§ YOUR INSTRUCTIONS: In the records below, find the line that contains "Task: Open the お申し込み signup button" and repeat it, along with each line after it, exactly as written.

§ DATA PROVIDED:
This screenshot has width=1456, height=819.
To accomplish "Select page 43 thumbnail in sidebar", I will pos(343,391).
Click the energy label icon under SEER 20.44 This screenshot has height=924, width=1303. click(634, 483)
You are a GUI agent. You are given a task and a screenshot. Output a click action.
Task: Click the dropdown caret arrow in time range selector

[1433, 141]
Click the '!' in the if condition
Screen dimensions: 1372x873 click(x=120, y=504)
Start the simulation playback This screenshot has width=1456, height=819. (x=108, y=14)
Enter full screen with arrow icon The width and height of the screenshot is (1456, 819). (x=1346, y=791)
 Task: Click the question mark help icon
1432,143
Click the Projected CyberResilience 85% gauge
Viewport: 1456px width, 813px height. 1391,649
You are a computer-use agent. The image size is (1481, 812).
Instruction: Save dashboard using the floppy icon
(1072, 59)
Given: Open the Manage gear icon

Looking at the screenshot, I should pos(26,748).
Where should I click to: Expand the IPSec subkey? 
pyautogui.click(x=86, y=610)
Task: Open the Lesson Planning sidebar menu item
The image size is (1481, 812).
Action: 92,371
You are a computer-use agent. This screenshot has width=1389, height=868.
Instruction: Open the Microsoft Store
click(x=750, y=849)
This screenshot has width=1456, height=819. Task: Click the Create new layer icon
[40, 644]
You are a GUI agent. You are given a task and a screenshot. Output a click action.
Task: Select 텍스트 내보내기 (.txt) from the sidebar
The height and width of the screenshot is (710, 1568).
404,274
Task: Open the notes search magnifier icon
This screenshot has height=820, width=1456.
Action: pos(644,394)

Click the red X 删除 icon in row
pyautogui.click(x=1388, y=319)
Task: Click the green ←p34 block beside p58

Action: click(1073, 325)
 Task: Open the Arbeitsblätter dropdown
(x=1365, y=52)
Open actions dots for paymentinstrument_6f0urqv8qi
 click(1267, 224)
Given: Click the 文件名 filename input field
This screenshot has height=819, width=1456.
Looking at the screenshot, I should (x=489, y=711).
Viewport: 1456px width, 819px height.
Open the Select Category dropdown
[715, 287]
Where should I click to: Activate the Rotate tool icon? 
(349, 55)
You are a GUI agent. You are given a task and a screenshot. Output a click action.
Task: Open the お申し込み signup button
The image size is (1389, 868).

§ RESULT:
Task: Open the お申し込み signup button
The image size is (1389, 868).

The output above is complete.